$500,000 still missing from district

500,000 still missing

The FBI and the New York State Police are actively investigating the events that caused a school district in upstate New York

The FBI and the New York State Police are actively investigating the events that caused a school district in upstate New York to lose over $400,000 USD. While $400,000 USD is a lot of money to the school district, it could have been worse, as the initial sum of the wire fraud was over $3 million. The Duanesburg Central School District announced the online hijackings on Monday, when Duanesburg Superintendent Christine Crowley issued a statement saying the district is doing all that it can to recover the lost funds. The story starts in mid-December. Over three business days, several attempts were made to transfer $3.8 million USD from a Duanesburg Central School District bank account with NBT Bank to various accounts overseas. Of the $3.8 million attempted, $3 million was successfully stolen.

NBT Bank noticed something odd on the day of the third illegal transfer (December 22), and contacted district officials to confirm the transfer request. Once the transfers were denounced, the bank worked to recover funds. However, out of the $3 million stolen from taxpayers, only $2.5 million was recovered.

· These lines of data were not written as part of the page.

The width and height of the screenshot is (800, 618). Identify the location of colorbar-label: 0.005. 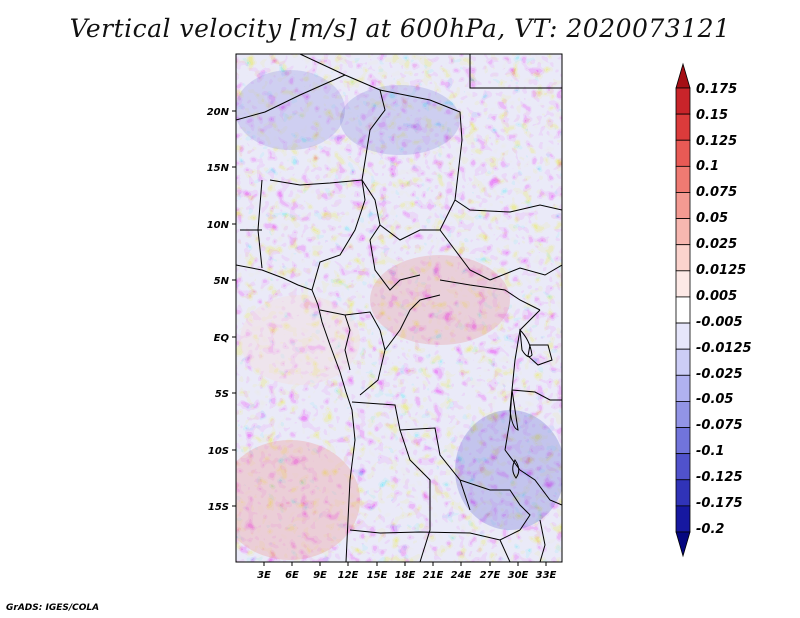
(716, 296).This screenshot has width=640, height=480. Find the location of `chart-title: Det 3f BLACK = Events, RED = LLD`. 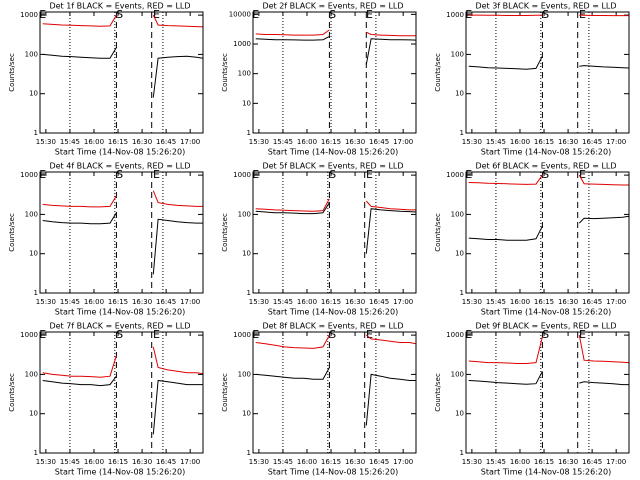

chart-title: Det 3f BLACK = Events, RED = LLD is located at coordinates (546, 6). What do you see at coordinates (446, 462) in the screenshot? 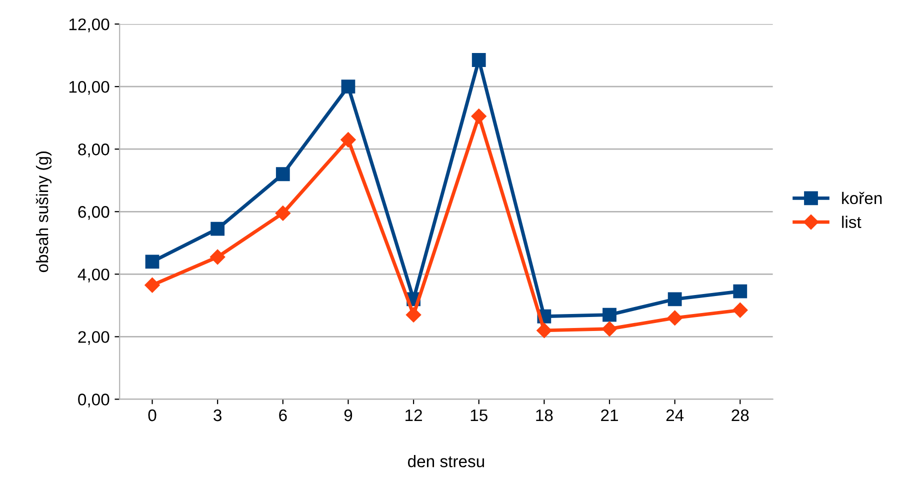
I see `x-axis-title: den stresu` at bounding box center [446, 462].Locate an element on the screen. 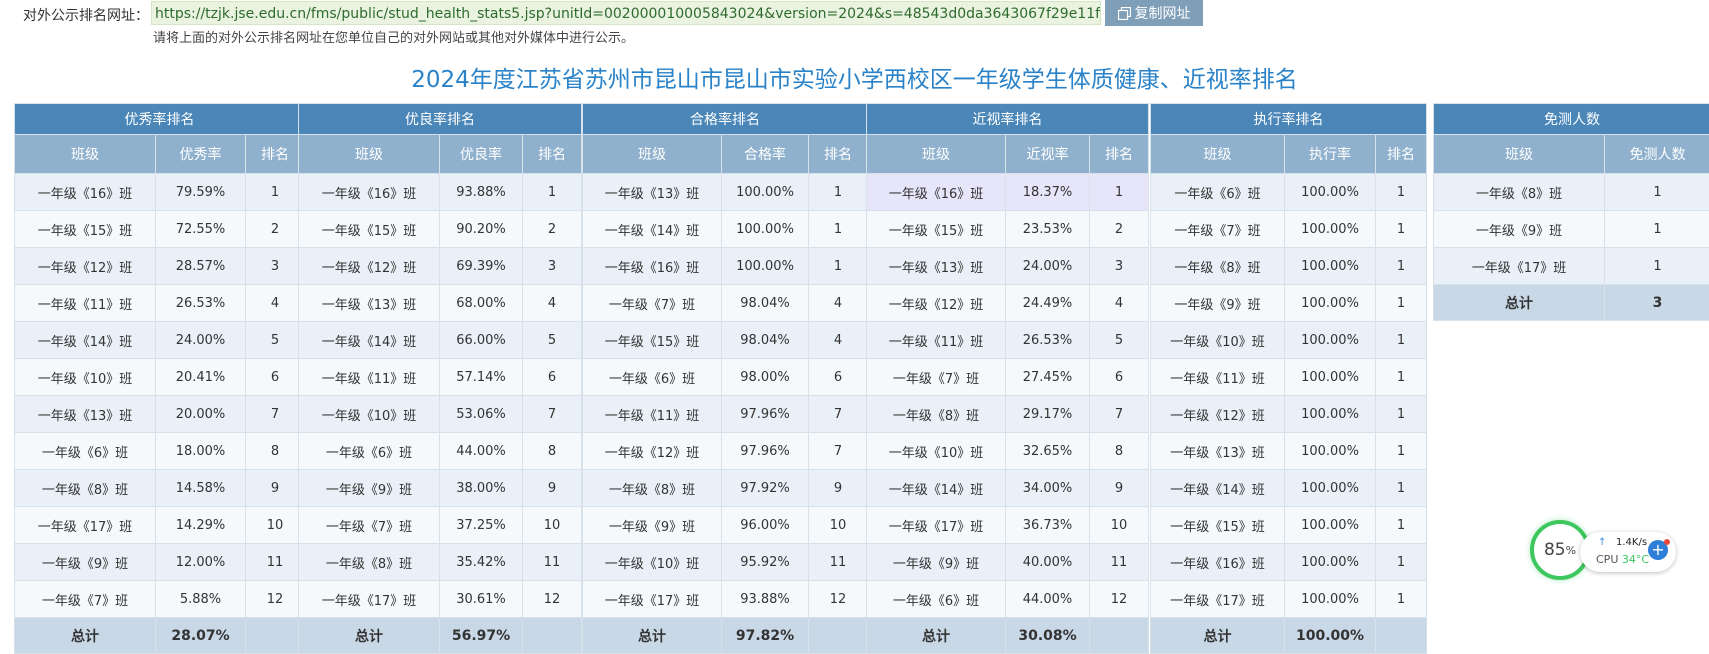  table-row: 一年级《15》班 98.04% 4 is located at coordinates (726, 340).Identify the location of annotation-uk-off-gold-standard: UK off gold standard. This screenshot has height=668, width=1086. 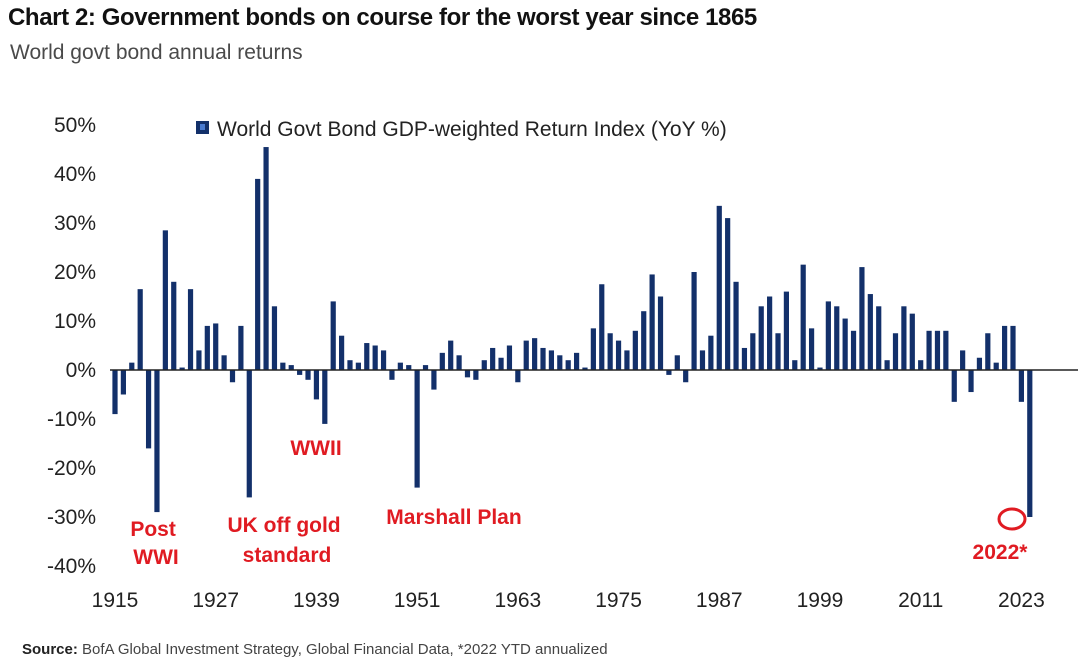
(288, 540).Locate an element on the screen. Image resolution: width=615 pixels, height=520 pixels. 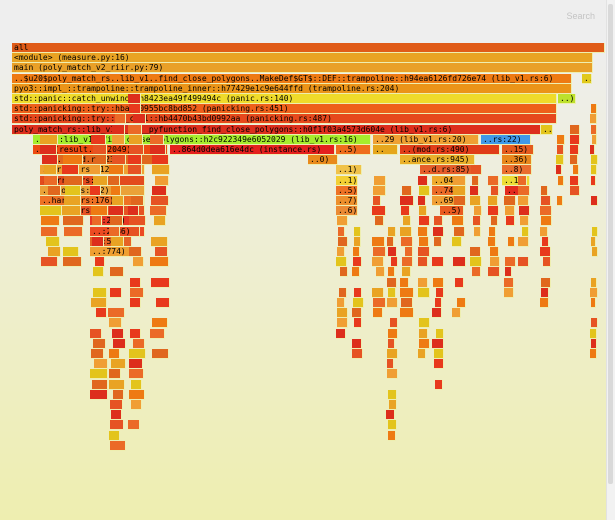
flame-frame: ..864d0dea616e4dc (instance.rs) is located at coordinates (252, 150).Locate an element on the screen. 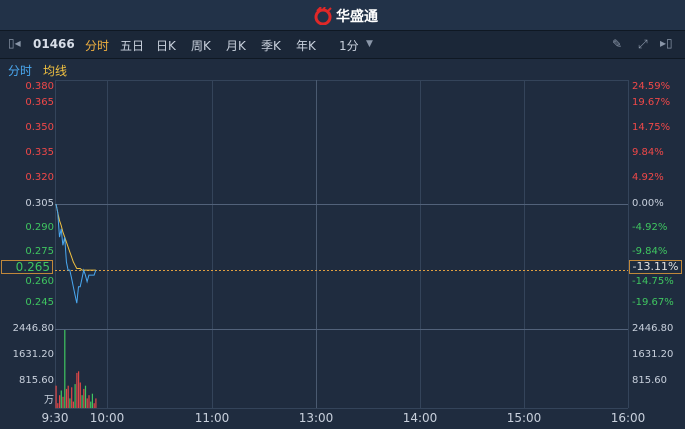 The image size is (685, 429). vol-label: 1631.20 is located at coordinates (33, 354).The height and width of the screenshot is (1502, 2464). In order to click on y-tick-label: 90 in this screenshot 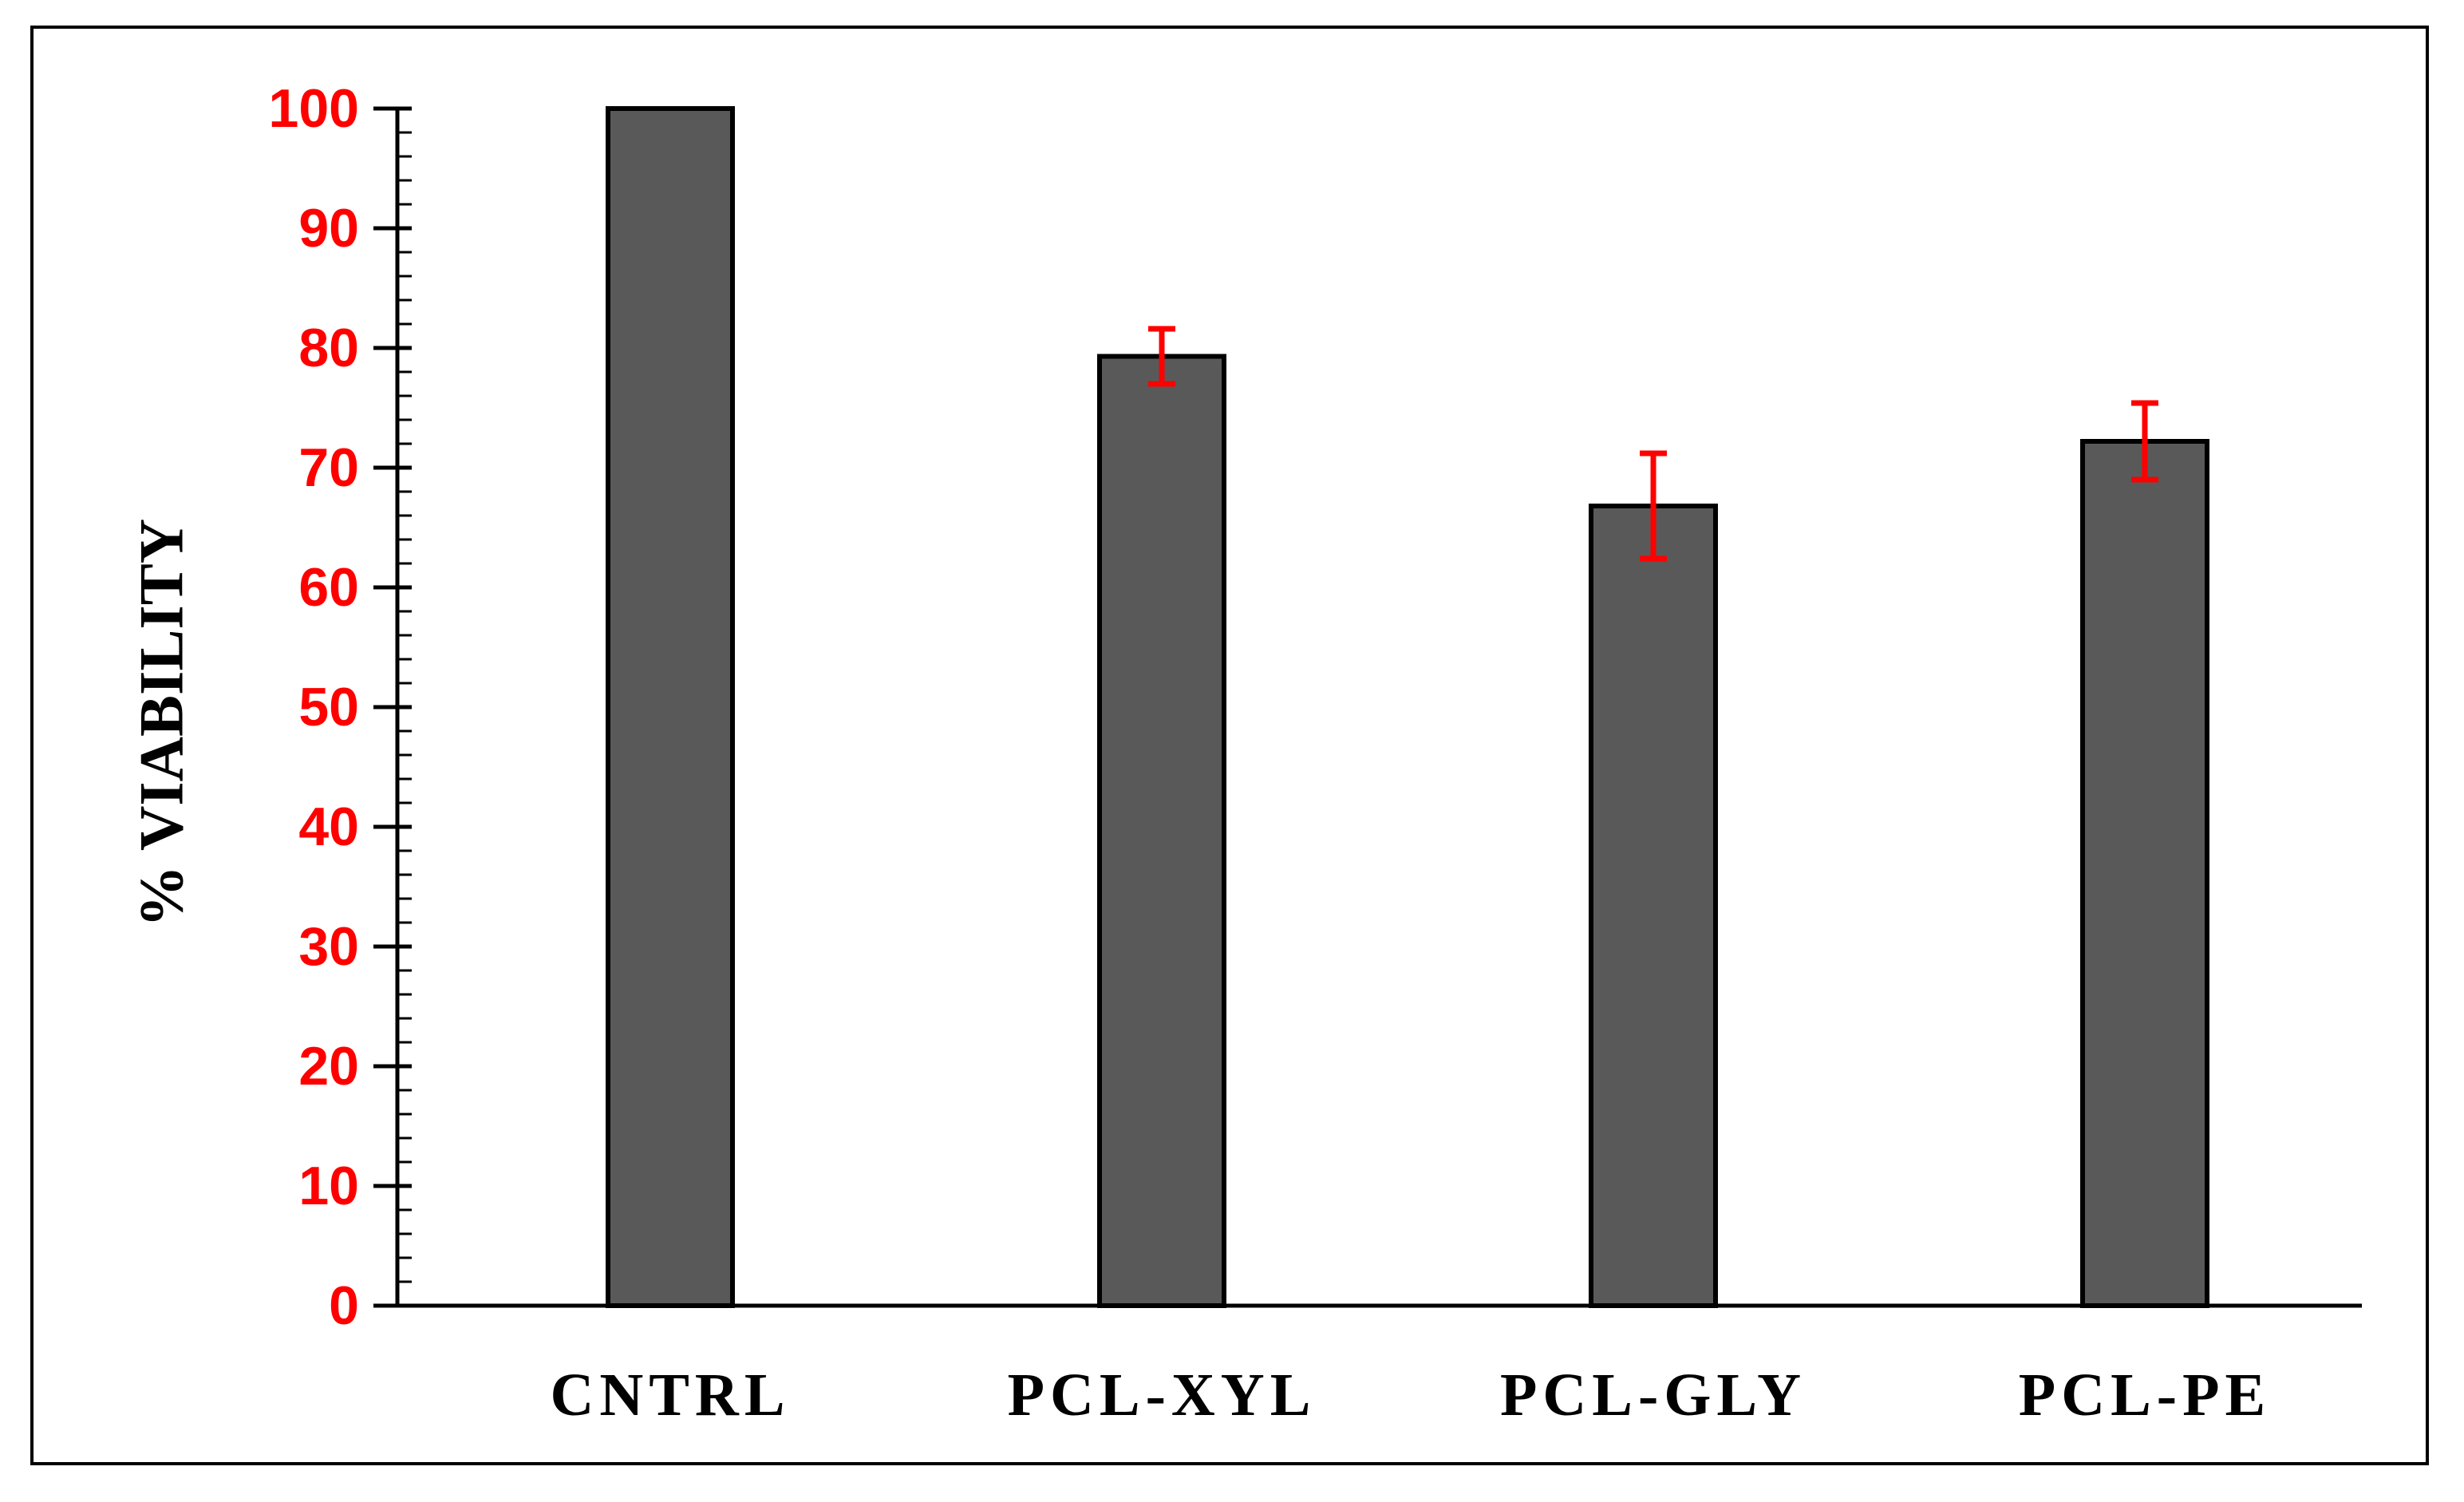, I will do `click(328, 228)`.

“Thanks to NBT Bank’s aggressive pursuit of the stolen funds, we are fortunate that the vast majority of the money has been recovered,” Crowley said in a statement. “However, $497,200 of Duanesburg taxpayers’ money is still missing, and we are committed to doing everything in our power to recover the remaining funds.”

According to statements made to security author and analyst Brian Krebs by a Duanesburg Central official, the total initially attempted represented almost 25-percent of the school district’s annual budget. They went on to tell Krebs that they were unsure exactly how the theft happened. “The FBI only knows so much, which is unfortunate because we have lots of questions,” the official said.

As mentioned, no one is sure yet how the criminals gained access to the district’s online banking in the first place. The most obvious guess would be through Malware on the district computers, such as the Zeus Trojan. In the past, Malware such as Zeus has led to the loss of tens of millions of dollars due to bank fraud.

It is curious to note that the bank took action only after the third transfer. According to a FAQ presented to taxpayers, $1,862,400 was moved overseas on December 18, and on December 21, several transfers totaling $1,119,400 were sent to several locations. It was only on December 22, when transfers totaling $758,758 were attempted that the bank called the school district to ask questions.

Having covered this type of fraud in the past, we wonder why the bank took so long. Were transfers overseas from the school district so common that the bank wouldn’t notice $1.8 million in one go?

In response to the theft, the district has restricted online access to all of its bank accounts and is requesting that all payments be sent and received via paper check until further notice. A separate transfer account will be designated to handle payments that cannot be made by check.